Quest'anno ho anche fatto parte della giuria per i poster, e devo dire che è stata un’esperienza entusiasmante. E sfiancante. Parlare con giovani ricercatori e ricercatrici pieni di idee, mentre si cerca di farsi largo in una sala affollata, tra poster attaccati troppo vicini e un caldo umido che neanche l’aria condizionata del Palazzo dei Congressi riusciva a scalfire, è stata una prova di resistenza tanto quanto di attenzione scientifica. Altro momento forte: la cena sociale in una location davvero suggestiva (e, ovviamente, rovente). Lì si è tenuta anche una sessione di discoteca molto apprezzata dai partecipanti. Diciamo che non mi sono limitato a osservare: ho trascinato più di qualcuno in pista. Dopo tutto, anche questo fa parte del networking scientifico, in versione endorfinica.
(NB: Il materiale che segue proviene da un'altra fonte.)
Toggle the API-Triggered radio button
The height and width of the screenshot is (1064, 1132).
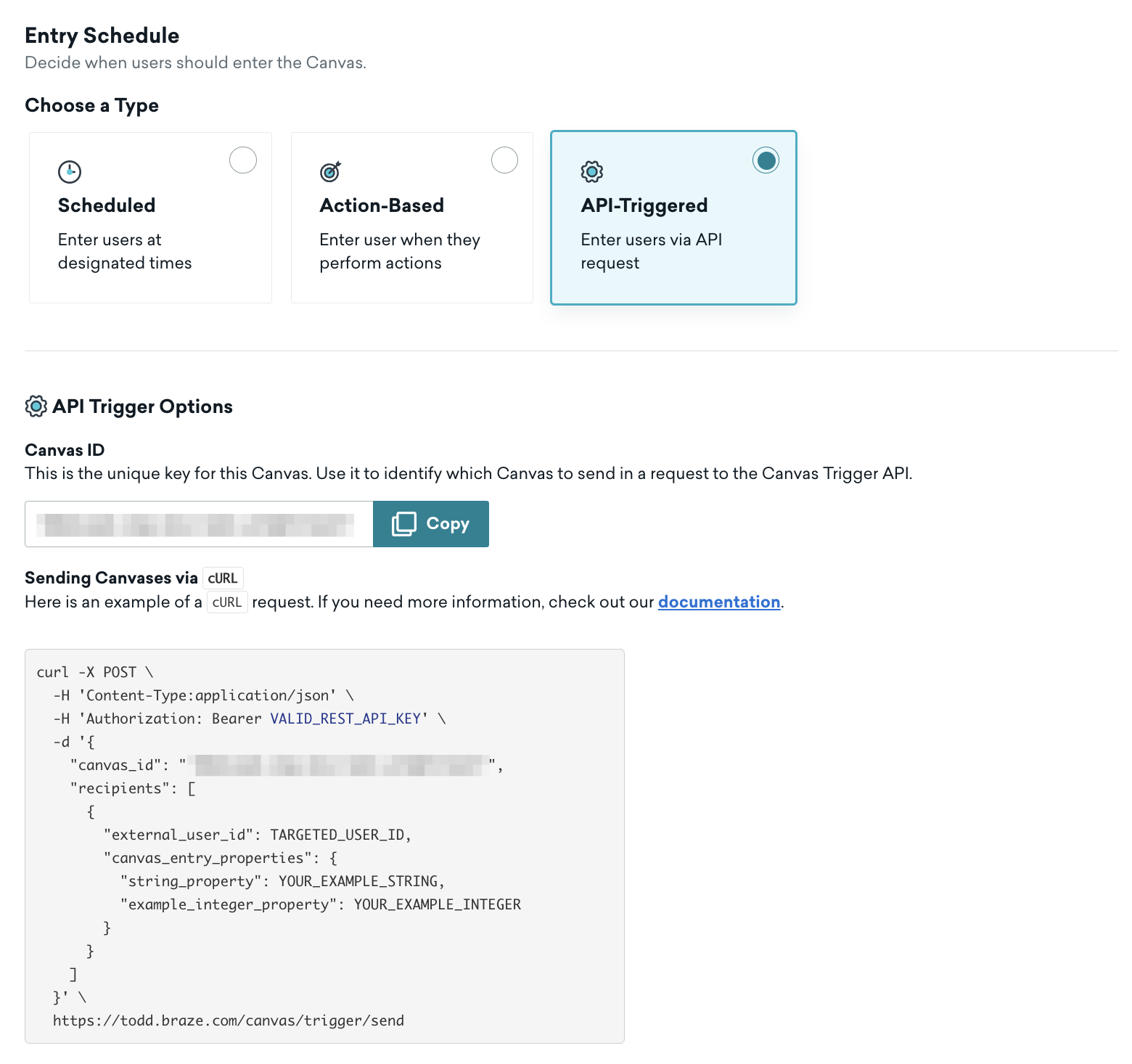coord(766,160)
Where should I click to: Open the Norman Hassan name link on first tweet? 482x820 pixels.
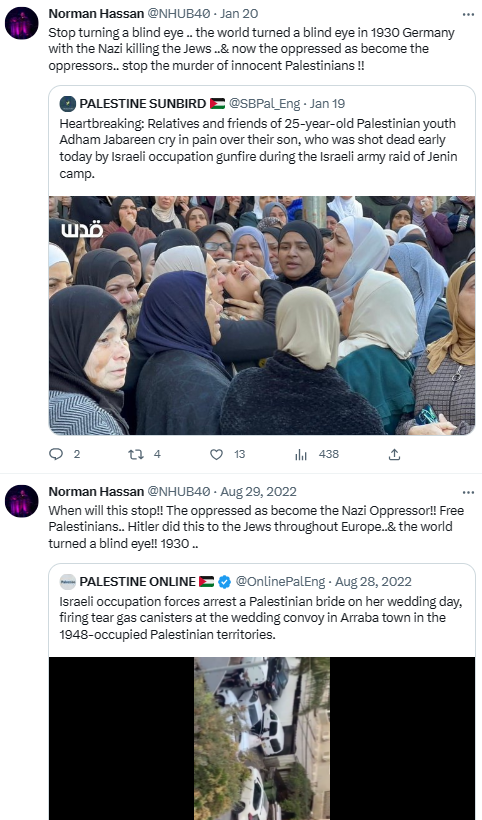coord(96,14)
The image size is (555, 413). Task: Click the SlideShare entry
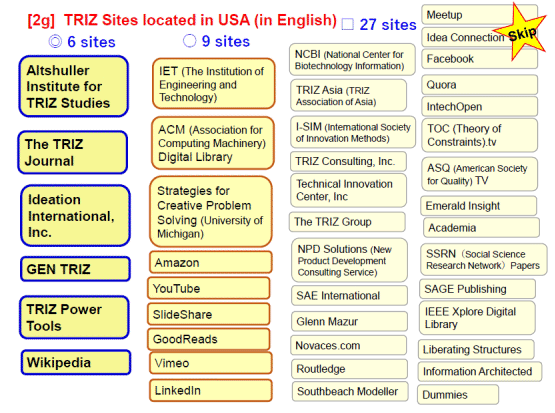(x=208, y=314)
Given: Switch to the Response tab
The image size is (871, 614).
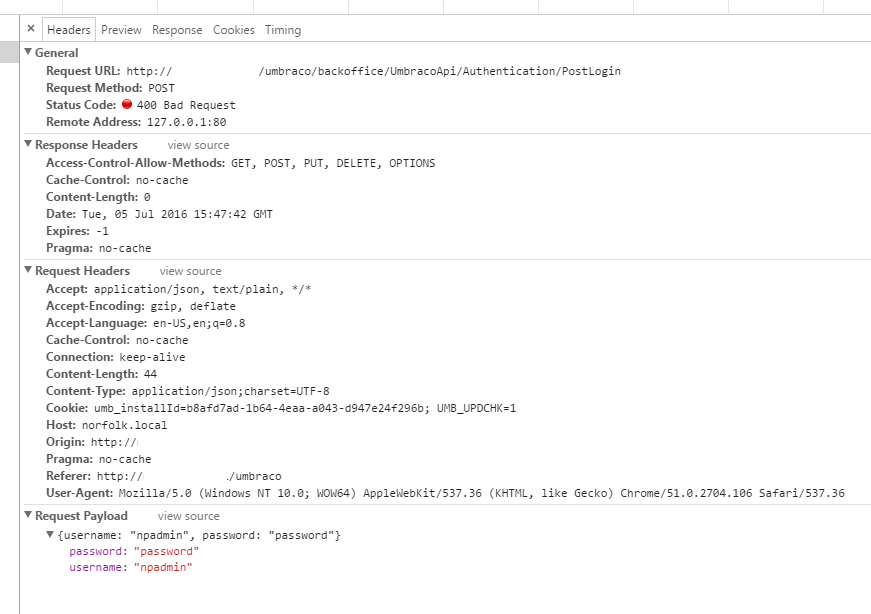Looking at the screenshot, I should point(177,30).
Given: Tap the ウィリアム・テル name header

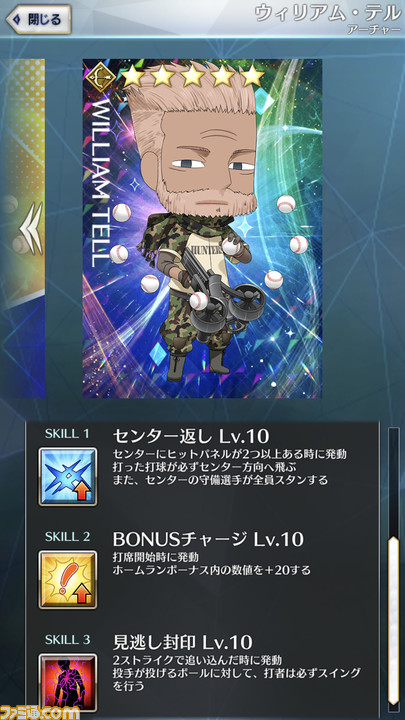Looking at the screenshot, I should pos(328,13).
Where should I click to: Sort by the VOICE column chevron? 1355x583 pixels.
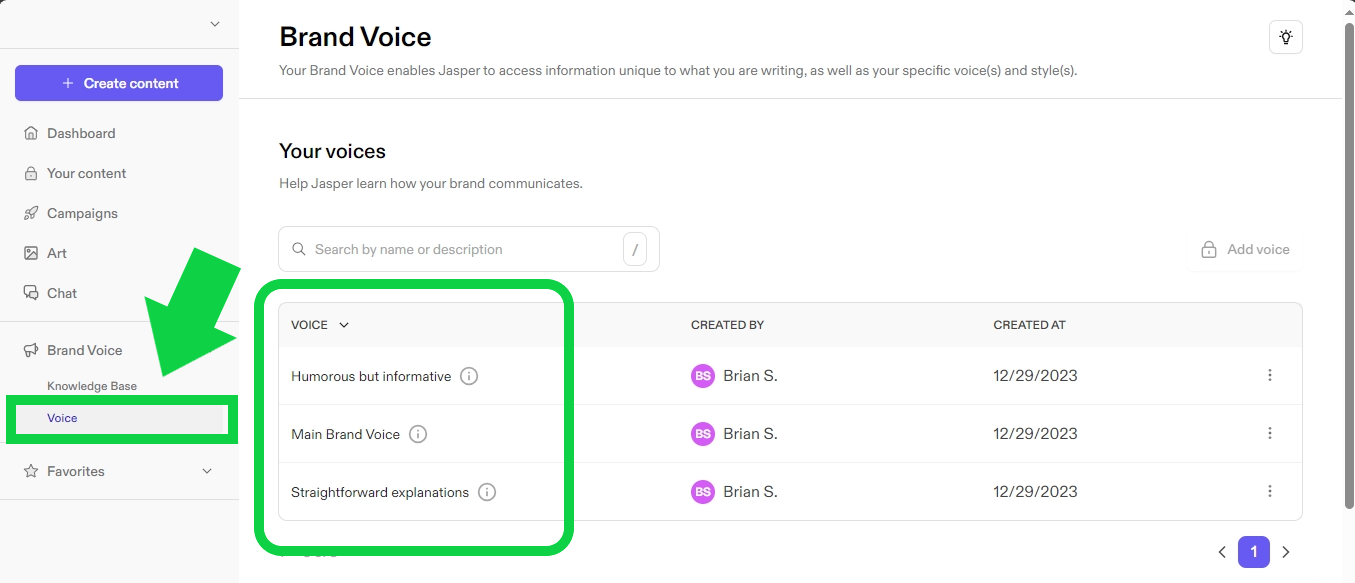(x=344, y=325)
Ora l’appuntamento è a Berlino, nel 2027. E se per molti sarà una scoperta, per me sarà un ritorno. Ci ho vissuto due anni e mezzo, e me la porto dentro: con il suo mix unico di rigore e anarchia, di ferite storiche e slanci futuristici. Chissà come sarà rivederla da biofisico computazionale, con uno zaino carico di nuove domande e un paio di scarpe comode. Magari, stavolta, senza la giacca sudata.